The best way to lose weight is by making long term diet plans rather than forcing yourself to slog through some unhealthy starvation mode. You need food and energy to keep yourself going. So, starving yourself is never a healthy option. Always choose the right food that will make you feel full for a longer time without making you fat. Here are best way to loss weight -
Count your daily calorie intake
Everyone's body is different and so is our food requirement. It depends on several variables like height, weight, age, sex and physical activity. A person performing more physical work burns more calories compared to a person sitting all day in front of a computer. Similarly, a man needs higher calories than a female of the same age because of their natural body structure. An older individual needs fewer calories due to his decreased basal metabolic rate as compared to a young person and a person with more fat deposition or more muscle mass would burn more calories than a lean individual with relatively lesser muscle mass.
According to U.S Department of health and human services, average calorie intake for an adult woman is 1600 to 2400 calories per day and for adult men, it is 2000 to 3000 calories per day.
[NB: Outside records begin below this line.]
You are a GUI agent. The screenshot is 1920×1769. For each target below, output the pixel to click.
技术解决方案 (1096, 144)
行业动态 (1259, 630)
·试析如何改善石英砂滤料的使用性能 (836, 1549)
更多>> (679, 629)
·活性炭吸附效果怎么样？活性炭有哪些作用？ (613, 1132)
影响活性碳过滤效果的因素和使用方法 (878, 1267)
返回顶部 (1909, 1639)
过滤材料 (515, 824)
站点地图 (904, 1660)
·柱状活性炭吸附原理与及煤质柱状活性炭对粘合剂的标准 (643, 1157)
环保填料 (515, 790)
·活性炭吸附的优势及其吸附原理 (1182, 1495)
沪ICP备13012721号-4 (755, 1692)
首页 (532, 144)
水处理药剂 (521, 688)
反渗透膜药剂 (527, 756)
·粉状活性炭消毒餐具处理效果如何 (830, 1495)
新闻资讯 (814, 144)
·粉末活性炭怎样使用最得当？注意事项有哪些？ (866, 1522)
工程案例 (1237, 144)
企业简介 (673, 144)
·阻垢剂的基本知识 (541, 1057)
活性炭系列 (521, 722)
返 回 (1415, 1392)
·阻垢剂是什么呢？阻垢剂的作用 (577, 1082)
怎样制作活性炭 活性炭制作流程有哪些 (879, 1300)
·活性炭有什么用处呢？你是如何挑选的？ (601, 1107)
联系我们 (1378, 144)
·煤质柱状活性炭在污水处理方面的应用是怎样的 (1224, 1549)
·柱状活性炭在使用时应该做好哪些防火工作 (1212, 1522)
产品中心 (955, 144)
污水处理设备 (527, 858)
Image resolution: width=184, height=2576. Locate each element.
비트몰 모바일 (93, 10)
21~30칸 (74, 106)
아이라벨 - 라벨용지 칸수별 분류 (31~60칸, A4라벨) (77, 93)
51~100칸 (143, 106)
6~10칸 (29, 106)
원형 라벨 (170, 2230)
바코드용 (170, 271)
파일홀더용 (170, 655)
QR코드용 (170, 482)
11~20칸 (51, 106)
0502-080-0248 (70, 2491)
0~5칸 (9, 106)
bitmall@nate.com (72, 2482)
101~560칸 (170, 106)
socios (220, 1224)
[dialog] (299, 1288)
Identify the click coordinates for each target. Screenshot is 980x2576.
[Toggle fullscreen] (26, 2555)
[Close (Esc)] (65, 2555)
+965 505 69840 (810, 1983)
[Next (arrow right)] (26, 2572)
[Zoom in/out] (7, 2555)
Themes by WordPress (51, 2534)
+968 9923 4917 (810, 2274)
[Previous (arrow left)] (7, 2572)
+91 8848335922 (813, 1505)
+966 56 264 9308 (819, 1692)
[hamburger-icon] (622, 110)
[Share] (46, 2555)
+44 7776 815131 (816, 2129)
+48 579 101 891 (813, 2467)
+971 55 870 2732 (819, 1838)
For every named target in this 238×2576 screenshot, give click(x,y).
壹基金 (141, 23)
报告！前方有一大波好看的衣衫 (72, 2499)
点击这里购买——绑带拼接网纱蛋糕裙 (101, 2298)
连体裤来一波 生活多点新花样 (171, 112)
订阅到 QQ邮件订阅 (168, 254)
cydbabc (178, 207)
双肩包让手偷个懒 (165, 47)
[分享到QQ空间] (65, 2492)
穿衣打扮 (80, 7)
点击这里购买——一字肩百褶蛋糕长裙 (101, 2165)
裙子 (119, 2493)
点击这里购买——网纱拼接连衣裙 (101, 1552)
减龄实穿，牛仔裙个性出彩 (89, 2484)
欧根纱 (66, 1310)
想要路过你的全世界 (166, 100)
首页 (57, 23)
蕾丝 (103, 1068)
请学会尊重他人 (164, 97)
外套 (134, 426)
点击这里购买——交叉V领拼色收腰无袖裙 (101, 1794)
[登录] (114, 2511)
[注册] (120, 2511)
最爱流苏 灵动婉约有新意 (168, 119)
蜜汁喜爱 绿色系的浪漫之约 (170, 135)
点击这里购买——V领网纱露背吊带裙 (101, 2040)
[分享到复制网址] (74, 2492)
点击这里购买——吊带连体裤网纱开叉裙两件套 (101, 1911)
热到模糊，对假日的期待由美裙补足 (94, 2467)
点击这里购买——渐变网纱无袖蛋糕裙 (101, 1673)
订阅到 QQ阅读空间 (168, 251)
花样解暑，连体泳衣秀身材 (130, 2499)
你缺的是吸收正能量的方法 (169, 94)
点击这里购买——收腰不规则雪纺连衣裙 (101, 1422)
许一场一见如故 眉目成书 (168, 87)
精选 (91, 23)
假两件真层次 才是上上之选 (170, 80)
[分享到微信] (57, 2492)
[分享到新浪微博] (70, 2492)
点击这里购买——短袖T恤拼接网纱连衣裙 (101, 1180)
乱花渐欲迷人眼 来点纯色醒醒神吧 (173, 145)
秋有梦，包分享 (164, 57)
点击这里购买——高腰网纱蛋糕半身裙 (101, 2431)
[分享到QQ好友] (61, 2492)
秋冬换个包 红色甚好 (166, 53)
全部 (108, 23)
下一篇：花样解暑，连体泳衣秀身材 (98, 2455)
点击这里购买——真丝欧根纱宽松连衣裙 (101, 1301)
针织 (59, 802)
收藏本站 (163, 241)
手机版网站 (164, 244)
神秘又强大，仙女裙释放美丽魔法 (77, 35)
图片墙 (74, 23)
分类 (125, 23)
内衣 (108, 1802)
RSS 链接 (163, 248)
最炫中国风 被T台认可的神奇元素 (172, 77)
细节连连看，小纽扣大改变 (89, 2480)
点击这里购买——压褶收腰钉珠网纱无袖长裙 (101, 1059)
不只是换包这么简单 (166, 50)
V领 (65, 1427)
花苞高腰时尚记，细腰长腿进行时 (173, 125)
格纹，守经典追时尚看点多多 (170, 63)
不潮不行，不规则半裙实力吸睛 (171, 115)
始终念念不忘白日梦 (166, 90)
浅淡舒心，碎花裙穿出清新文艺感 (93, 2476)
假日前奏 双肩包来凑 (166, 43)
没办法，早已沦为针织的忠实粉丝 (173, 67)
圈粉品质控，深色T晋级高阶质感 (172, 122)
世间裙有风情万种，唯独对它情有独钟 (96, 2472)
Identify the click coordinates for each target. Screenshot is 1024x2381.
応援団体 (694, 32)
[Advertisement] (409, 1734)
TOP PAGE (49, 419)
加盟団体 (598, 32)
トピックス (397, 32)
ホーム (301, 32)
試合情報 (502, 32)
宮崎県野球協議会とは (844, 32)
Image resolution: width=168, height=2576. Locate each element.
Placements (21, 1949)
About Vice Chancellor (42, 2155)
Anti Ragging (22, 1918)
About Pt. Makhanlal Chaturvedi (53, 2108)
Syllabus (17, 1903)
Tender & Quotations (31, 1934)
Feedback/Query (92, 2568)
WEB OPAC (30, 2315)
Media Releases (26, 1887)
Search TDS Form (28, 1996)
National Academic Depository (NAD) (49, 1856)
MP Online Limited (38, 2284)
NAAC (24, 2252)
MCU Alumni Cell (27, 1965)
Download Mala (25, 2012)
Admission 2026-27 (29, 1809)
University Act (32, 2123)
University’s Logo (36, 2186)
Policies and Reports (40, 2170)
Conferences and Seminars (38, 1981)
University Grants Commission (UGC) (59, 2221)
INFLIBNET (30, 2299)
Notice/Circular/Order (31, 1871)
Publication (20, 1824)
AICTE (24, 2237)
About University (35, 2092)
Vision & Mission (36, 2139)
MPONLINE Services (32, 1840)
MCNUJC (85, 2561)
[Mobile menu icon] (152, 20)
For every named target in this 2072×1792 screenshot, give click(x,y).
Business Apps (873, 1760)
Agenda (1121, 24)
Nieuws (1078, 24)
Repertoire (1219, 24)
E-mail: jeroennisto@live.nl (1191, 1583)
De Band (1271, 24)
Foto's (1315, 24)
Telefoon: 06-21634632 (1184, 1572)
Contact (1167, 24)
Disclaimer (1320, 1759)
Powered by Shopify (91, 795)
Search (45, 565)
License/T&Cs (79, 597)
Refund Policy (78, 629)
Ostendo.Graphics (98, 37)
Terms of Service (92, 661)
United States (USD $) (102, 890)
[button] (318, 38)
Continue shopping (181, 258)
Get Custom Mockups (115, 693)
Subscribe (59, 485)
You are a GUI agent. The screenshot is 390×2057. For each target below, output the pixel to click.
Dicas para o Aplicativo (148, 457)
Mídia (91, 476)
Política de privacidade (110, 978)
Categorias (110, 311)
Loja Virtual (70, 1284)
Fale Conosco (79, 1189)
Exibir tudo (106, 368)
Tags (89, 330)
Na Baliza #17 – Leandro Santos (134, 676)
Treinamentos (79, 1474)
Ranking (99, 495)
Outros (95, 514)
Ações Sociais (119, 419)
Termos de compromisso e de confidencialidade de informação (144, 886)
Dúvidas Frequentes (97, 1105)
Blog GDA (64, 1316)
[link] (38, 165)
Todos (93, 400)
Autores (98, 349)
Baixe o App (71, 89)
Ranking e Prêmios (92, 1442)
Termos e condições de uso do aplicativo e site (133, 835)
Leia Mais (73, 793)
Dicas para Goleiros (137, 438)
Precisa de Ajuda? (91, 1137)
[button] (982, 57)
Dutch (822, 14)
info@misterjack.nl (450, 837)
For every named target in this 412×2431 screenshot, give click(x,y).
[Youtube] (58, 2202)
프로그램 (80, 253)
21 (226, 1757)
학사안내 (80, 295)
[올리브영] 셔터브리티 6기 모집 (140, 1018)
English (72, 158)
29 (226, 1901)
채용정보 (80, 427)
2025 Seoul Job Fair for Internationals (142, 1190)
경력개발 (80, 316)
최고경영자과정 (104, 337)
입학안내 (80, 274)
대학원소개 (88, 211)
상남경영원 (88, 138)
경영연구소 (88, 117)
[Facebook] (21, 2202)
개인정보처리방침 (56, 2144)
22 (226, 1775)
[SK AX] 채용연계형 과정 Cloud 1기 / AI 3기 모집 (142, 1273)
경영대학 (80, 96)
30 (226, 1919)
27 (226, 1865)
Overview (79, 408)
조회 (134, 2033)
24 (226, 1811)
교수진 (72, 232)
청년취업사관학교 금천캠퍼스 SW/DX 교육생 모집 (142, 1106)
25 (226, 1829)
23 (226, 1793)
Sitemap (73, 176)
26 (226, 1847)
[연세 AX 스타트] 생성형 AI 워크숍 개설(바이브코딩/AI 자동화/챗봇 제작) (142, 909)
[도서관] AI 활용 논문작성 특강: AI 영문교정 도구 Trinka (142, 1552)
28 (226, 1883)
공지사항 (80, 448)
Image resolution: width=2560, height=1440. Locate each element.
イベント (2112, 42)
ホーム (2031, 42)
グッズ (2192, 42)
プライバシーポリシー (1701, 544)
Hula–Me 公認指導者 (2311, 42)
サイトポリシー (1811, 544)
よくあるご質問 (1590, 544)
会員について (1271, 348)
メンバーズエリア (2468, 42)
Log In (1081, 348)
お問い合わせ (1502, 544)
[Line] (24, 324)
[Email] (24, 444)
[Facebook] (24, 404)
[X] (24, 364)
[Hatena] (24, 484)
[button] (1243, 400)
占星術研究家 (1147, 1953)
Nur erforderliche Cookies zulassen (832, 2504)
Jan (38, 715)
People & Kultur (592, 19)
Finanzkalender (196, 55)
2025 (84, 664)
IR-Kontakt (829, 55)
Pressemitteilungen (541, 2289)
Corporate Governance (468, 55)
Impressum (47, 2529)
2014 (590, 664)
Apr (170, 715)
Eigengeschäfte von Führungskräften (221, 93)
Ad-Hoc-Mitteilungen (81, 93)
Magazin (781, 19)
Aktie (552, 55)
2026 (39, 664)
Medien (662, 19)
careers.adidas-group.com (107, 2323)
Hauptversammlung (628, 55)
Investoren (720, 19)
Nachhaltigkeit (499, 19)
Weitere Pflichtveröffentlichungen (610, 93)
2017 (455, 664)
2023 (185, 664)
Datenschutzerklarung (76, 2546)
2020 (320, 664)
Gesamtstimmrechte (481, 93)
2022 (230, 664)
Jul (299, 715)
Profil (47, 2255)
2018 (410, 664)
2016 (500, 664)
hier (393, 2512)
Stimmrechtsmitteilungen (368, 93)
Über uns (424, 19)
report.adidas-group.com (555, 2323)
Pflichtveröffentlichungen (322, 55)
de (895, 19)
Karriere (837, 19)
The higher limit is for more active persons and lower ones are for idle individuals.
Once you analyze your daily activity and calorie requirement you can monitor how much you need to lose. For losing weight, there has to be a net calorie-deficit, with your daily calorie intake less than the calories you burn. This is the easy ways to lose weight.
How much should you eat: Control your portion
Even with a plethora of choices when it comes to available types of food, you must always measure how much to eat. In order to lead a healthy life and lose weight (preferably fat), you have to regulate what and how much quantity of food you are eating.
Most people tend to fill their plate with lots of cereals and little vegetables or binge on a whole pizza meant for multiple persons the moment they start to have hunger pangs.
However, according to the WHO, a healthy diet should contain fruits, vegetables, legumes, nuts and whole grains (brown rice, whole wheat, oats, maize, millet). This includes:
- At least 400 grams (5 portions) of fruits and vegetables per day
- Consumption of unsaturated fats (fats from fish, avocado, nuts, olive oil) rather than saturated fats (found in fatty meat, butter, coconut, cheese, ghee)
- Taking no more than 1 teaspoon of iodized salt per day (5 grams)
Sweet potatoes, potatoes and other starchy foods are not considered as fruits or vegetables.
For effective weight loss, large portions of low-calorie foods (fruits, vegetables and lentils) and a very small portion of high-calorie foods (grains and other carbs) works best. This ensures that you get ample amounts of fiber, vitamins and minerals without increasing your total calorie count.
Mindful eating: Keep tabs on your nutrition count
Losing weight should not tantamount to weakness or reduced work ability. In order to offset any energy loss due to calorie-deficit, you need to check your nutrition count. You should have an adequate understanding and knowledge of what foods to eat in order to fulfil all your nutritional requirements and induce weight loss at the same time.
Nature provides a whole range of nutrients through its bounty of available foods. But no single food item has all the nutrients and that demands a diet rich with different types of foods. Eating more fresh fruits and vegetables adds a lot of fiber to diet with low amounts of fat, salt and sugar. Fiber-rich food will keep you full and satiated for a longer time. This will diminish your food cravings and ultimately make you eat less, aiding weight loss.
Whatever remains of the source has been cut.